What is the Right-Hand Rule?
The right-hand rule is a simple and intuitive way to determine the direction of a vector resulting from a cross product, such as angular momentum L⃗=r⃗×p⃗ or torque T⃗=μ⃗×B⃗ .
Steps for Using the Right-Hand Rule:
For Angular Momentum (L⃗):
Point your right-hand fingers in the direction of r⃗ (the position vector of the particle).
Curl your fingers toward p⃗ (the linear momentum vector or the velocity vector).
Your thumb will point in the direction of L⃗ (angular momentum).
For Torque (T⃗):
Point your right-hand fingers in the direction of μ⃗ (magnetic dipole moment).
Curl your fingers toward B⃗ (magnetic field vector).
Your thumb will point in the direction of T⃗ (torque).
What is a Magnetic Dipole Moment?

[Records from a dataset]
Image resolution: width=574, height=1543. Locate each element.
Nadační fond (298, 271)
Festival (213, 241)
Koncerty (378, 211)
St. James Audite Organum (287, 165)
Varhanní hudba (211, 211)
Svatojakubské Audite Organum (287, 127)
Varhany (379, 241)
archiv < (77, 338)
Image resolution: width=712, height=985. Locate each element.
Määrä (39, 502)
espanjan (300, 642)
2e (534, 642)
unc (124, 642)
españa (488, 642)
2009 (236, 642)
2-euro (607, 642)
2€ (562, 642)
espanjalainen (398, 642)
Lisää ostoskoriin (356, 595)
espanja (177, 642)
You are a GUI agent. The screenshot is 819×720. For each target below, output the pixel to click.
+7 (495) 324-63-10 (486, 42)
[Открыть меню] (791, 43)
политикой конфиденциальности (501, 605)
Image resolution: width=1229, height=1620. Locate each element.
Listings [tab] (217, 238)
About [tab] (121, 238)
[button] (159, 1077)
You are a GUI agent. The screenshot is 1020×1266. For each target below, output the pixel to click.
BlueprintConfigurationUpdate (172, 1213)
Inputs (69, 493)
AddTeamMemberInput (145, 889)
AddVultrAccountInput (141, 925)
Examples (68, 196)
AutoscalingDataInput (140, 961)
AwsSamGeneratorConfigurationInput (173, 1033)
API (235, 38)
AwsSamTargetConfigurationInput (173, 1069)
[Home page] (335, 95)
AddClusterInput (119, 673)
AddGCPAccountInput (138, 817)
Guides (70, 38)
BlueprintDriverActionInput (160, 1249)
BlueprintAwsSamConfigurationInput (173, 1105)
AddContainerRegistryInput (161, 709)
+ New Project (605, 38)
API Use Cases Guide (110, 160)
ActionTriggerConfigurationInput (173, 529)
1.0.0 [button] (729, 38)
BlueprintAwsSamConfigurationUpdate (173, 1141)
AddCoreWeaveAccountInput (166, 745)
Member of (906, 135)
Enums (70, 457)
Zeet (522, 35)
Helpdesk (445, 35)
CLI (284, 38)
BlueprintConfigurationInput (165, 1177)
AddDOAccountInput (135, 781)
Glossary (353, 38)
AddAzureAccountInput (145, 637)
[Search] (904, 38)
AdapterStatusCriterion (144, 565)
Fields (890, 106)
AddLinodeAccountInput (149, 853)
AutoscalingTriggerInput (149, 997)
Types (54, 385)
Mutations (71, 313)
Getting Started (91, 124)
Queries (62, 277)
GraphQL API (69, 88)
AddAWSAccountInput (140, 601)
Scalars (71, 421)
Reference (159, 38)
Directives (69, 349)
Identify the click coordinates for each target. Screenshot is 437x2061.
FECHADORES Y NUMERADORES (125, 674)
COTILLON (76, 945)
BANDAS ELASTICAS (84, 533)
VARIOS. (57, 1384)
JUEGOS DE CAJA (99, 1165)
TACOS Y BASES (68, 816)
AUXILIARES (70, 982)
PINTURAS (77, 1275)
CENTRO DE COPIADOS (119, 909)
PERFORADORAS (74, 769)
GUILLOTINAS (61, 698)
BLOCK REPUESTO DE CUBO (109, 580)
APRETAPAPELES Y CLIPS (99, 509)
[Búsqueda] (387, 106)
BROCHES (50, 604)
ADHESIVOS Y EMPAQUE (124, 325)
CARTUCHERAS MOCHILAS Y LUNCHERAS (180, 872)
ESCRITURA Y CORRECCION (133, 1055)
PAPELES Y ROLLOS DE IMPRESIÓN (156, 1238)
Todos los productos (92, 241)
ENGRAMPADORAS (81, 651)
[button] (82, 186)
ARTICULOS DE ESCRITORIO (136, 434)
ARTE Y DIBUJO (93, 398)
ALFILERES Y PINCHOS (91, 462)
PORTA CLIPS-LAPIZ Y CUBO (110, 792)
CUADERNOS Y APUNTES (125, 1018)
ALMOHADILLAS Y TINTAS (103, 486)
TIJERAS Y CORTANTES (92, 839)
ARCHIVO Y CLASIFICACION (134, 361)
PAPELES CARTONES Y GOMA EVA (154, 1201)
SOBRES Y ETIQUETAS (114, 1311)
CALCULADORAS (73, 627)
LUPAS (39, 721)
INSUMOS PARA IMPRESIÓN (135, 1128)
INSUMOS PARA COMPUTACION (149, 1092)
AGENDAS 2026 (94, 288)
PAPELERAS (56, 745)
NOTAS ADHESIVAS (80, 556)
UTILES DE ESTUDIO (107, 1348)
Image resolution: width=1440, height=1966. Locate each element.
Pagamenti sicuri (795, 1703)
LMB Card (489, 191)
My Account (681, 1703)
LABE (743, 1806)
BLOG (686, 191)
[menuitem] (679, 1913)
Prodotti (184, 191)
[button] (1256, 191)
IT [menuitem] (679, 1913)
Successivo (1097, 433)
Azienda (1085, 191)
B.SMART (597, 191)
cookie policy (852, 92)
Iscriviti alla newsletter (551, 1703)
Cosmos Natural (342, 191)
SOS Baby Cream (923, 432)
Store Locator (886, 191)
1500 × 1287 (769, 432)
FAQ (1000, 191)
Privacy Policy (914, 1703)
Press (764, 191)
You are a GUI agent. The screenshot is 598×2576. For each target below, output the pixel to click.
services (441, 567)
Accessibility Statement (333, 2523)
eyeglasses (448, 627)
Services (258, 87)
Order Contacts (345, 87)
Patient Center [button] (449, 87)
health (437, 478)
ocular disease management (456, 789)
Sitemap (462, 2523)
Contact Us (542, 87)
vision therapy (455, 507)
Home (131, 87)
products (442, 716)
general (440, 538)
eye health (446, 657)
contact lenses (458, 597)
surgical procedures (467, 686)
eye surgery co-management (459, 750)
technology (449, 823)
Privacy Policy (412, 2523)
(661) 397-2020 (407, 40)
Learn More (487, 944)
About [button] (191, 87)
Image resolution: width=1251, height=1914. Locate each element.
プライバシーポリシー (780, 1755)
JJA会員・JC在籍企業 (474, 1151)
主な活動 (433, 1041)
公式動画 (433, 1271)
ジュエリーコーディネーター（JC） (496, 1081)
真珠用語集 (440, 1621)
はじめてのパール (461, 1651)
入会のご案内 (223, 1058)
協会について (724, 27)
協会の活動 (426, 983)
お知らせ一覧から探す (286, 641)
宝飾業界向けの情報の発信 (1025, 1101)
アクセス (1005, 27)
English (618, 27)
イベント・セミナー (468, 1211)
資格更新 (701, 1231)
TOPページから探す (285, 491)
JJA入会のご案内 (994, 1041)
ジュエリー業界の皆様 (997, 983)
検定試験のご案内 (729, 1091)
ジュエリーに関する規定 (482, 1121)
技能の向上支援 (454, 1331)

Instructions for the task: In the right-hand rule text, which vector do you curl your fingers toward to find the direction of torque? These entries were drawn from a separate source.

Finished exercise: You curl them toward B⃗, the magnetic field vector.